Start of Block

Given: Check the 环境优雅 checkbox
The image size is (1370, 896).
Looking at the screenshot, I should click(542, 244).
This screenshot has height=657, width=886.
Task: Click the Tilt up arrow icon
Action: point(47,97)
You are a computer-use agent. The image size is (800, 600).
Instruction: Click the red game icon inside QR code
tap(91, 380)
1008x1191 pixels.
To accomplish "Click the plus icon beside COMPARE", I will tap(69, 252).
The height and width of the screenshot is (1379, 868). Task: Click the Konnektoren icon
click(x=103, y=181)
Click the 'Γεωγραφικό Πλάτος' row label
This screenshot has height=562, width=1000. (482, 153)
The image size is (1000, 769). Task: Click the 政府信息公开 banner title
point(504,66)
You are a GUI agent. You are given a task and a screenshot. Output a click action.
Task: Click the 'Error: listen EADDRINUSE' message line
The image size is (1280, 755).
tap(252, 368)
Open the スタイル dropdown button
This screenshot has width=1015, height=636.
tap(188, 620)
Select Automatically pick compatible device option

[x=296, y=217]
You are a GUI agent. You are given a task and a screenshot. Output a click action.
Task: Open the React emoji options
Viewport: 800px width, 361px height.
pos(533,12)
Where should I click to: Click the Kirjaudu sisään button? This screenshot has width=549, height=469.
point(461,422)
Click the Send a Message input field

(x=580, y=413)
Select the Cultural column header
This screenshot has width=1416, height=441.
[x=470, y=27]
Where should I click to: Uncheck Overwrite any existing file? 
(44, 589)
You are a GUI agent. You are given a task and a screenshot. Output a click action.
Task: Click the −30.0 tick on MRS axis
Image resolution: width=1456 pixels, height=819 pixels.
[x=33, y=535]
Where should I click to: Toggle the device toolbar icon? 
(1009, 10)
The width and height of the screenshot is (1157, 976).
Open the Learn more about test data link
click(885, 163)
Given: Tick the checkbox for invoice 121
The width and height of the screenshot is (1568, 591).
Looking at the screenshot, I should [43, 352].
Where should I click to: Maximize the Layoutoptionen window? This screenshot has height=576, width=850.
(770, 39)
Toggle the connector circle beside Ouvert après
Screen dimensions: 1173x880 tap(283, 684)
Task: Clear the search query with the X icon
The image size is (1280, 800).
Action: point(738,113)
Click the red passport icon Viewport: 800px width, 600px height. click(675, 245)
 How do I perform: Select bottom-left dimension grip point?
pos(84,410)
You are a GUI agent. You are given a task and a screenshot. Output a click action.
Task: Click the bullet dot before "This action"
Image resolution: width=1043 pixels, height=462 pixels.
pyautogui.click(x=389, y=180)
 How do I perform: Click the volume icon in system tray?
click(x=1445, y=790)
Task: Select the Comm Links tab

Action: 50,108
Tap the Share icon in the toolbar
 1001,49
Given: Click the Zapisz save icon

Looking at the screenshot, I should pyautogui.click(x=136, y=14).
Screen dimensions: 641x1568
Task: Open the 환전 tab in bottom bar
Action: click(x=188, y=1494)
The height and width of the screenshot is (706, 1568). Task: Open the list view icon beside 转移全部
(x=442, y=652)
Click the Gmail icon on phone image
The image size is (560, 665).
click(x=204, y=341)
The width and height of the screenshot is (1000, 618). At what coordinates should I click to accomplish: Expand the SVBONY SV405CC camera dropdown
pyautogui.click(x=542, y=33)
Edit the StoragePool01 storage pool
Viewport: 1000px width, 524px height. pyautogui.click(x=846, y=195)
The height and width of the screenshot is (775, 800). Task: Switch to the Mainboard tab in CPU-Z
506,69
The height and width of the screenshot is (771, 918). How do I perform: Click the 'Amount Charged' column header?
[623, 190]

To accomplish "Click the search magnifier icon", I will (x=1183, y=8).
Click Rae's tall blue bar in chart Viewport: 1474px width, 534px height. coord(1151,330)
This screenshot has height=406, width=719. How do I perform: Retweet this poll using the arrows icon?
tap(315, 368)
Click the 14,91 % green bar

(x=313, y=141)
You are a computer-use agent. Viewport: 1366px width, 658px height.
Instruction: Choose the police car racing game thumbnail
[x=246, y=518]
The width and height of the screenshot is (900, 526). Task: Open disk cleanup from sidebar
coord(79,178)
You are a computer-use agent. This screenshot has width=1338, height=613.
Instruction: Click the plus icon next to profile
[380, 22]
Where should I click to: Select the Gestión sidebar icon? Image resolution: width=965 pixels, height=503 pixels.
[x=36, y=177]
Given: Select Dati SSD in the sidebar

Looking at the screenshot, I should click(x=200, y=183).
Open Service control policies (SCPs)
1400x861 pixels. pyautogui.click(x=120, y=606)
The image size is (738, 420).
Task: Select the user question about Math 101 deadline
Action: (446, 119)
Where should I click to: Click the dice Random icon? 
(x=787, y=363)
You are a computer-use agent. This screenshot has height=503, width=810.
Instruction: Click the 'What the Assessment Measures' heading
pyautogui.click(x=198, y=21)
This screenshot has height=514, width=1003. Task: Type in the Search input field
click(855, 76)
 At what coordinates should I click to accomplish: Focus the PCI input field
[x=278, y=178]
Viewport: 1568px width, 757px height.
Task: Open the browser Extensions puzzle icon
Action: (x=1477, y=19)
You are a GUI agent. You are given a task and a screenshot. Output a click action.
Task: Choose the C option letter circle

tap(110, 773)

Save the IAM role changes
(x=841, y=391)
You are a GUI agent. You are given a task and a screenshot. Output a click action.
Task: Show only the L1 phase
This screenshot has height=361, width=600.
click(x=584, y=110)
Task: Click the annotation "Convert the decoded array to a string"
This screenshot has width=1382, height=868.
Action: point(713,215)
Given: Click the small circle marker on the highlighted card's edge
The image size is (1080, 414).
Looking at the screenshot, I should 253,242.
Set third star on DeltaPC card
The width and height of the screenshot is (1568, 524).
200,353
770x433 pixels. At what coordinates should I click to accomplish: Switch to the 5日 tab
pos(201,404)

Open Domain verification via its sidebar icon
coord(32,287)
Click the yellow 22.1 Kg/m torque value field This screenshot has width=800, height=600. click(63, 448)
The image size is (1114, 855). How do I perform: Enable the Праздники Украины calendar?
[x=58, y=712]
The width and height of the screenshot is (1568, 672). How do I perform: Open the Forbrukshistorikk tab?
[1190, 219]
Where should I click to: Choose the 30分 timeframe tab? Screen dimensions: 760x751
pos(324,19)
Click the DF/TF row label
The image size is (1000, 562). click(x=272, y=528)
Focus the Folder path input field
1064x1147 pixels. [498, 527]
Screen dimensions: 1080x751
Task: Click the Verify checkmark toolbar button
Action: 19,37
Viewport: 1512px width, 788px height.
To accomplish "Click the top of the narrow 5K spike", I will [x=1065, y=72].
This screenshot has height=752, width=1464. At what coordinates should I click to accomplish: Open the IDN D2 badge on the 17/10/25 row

End of Block

Retype the data precisely.

Given: Check the 环境优雅 checkbox
The image size is (1370, 896).
Looking at the screenshot, I should click(542, 244).
This screenshot has height=657, width=886.
Task: Click the Tilt up arrow icon
Action: point(47,97)
You are a computer-use agent. The image size is (800, 600).
Instruction: Click the red game icon inside QR code
tap(91, 380)
1008x1191 pixels.
To accomplish "Click the plus icon beside COMPARE", I will tap(69, 252).
The height and width of the screenshot is (1379, 868). Task: Click the Konnektoren icon
click(x=103, y=181)
Click the 'Γεωγραφικό Πλάτος' row label
This screenshot has height=562, width=1000. (482, 153)
The image size is (1000, 769). Task: Click the 政府信息公开 banner title
point(504,66)
You are a GUI agent. You are given a task and a screenshot. Output a click action.
Task: Click the 'Error: listen EADDRINUSE' message line
The image size is (1280, 755).
tap(252, 368)
Open the スタイル dropdown button
This screenshot has width=1015, height=636.
tap(188, 620)
Select Automatically pick compatible device option

[x=296, y=217]
You are a GUI agent. You are given a task and a screenshot. Output a click action.
Task: Open the React emoji options
Viewport: 800px width, 361px height.
pos(533,12)
Where should I click to: Click the Kirjaudu sisään button? This screenshot has width=549, height=469.
point(461,422)
Click the Send a Message input field

(x=580, y=413)
Select the Cultural column header
This screenshot has width=1416, height=441.
[x=470, y=27]
Where should I click to: Uncheck Overwrite any existing file? 
(44, 589)
You are a GUI agent. You are given a task and a screenshot. Output a click action.
Task: Click the −30.0 tick on MRS axis
Image resolution: width=1456 pixels, height=819 pixels.
[x=33, y=535]
Where should I click to: Toggle the device toolbar icon? 
(1009, 10)
The width and height of the screenshot is (1157, 976).
Open the Learn more about test data link
click(885, 163)
Given: Tick the checkbox for invoice 121
The width and height of the screenshot is (1568, 591).
Looking at the screenshot, I should [43, 352].
Where should I click to: Maximize the Layoutoptionen window? This screenshot has height=576, width=850.
(770, 39)
Toggle the connector circle beside Ouvert après
Screen dimensions: 1173x880 tap(283, 684)
Task: Clear the search query with the X icon
The image size is (1280, 800).
Action: point(738,113)
Click the red passport icon Viewport: 800px width, 600px height. click(675, 245)
 How do I perform: Select bottom-left dimension grip point?
pos(84,410)
You are a GUI agent. You are given a task and a screenshot. Output a click action.
Task: Click the bullet dot before "This action"
Image resolution: width=1043 pixels, height=462 pixels.
pyautogui.click(x=389, y=180)
 How do I perform: Click the volume icon in system tray?
click(x=1445, y=790)
Task: Select the Comm Links tab

Action: 50,108
Tap the Share icon in the toolbar
 1001,49
Given: Click the Zapisz save icon

Looking at the screenshot, I should pyautogui.click(x=136, y=14).
Screen dimensions: 641x1568
Task: Open the 환전 tab in bottom bar
Action: click(x=188, y=1494)
The height and width of the screenshot is (706, 1568). Task: Open the list view icon beside 转移全部
(x=442, y=652)
Click the Gmail icon on phone image
The image size is (560, 665).
click(x=204, y=341)
The width and height of the screenshot is (1000, 618). At what coordinates should I click to accomplish: Expand the SVBONY SV405CC camera dropdown
pyautogui.click(x=542, y=33)
Edit the StoragePool01 storage pool
Viewport: 1000px width, 524px height. pyautogui.click(x=846, y=195)
The height and width of the screenshot is (775, 800). Task: Switch to the Mainboard tab in CPU-Z
506,69
The height and width of the screenshot is (771, 918). How do I perform: Click the 'Amount Charged' column header?
[623, 190]

To accomplish "Click the search magnifier icon", I will (x=1183, y=8).
Click Rae's tall blue bar in chart Viewport: 1474px width, 534px height. coord(1151,330)
This screenshot has height=406, width=719. How do I perform: Retweet this poll using the arrows icon?
tap(315, 368)
Click the 14,91 % green bar

(x=313, y=141)
You are a computer-use agent. Viewport: 1366px width, 658px height.
Instruction: Choose the police car racing game thumbnail
[x=246, y=518]
The width and height of the screenshot is (900, 526). Task: Open disk cleanup from sidebar
coord(79,178)
You are a computer-use agent. This screenshot has width=1338, height=613.
Instruction: Click the plus icon next to profile
[380, 22]
Where should I click to: Select the Gestión sidebar icon? Image resolution: width=965 pixels, height=503 pixels.
[x=36, y=177]
Given: Select Dati SSD in the sidebar

Looking at the screenshot, I should click(x=200, y=183).
Open Service control policies (SCPs)
1400x861 pixels. pyautogui.click(x=120, y=606)
The image size is (738, 420).
Task: Select the user question about Math 101 deadline
Action: (446, 119)
Where should I click to: Click the dice Random icon? 
(x=787, y=363)
You are a computer-use agent. This screenshot has height=503, width=810.
Instruction: Click the 'What the Assessment Measures' heading
pyautogui.click(x=198, y=21)
This screenshot has height=514, width=1003. Task: Type in the Search input field
click(855, 76)
 At what coordinates should I click to accomplish: Focus the PCI input field
[x=278, y=178]
Viewport: 1568px width, 757px height.
Task: Open the browser Extensions puzzle icon
Action: (x=1477, y=19)
You are a GUI agent. You are given a task and a screenshot. Output a click action.
Task: Choose the C option letter circle

tap(110, 773)

Save the IAM role changes
(x=841, y=391)
You are a GUI agent. You are given a task and a screenshot. Output a click action.
Task: Show only the L1 phase
This screenshot has height=361, width=600.
click(x=584, y=110)
Task: Click the annotation "Convert the decoded array to a string"
This screenshot has width=1382, height=868.
Action: point(713,215)
Given: Click the small circle marker on the highlighted card's edge
The image size is (1080, 414).
Looking at the screenshot, I should 253,242.
Set third star on DeltaPC card
The width and height of the screenshot is (1568, 524).
200,353
770x433 pixels. At what coordinates should I click to accomplish: Switch to the 5日 tab
pos(201,404)

Open Domain verification via its sidebar icon
coord(32,287)
Click the yellow 22.1 Kg/m torque value field This screenshot has width=800, height=600. click(63, 448)
The image size is (1114, 855). How do I perform: Enable the Праздники Украины calendar?
[x=58, y=712]
The width and height of the screenshot is (1568, 672). How do I perform: Open the Forbrukshistorikk tab?
[1190, 219]
Where should I click to: Choose the 30分 timeframe tab? Screen dimensions: 760x751
pos(324,19)
Click the DF/TF row label
The image size is (1000, 562). click(x=272, y=528)
Focus the Folder path input field
1064x1147 pixels. [498, 527]
Screen dimensions: 1080x751
Task: Click the Verify checkmark toolbar button
Action: 19,37
Viewport: 1512px width, 788px height.
To accomplish "Click the top of the narrow 5K spike", I will [x=1065, y=72].
This screenshot has height=752, width=1464. At what coordinates should I click to accomplish: Open the IDN D2 badge on the 17/10/25 row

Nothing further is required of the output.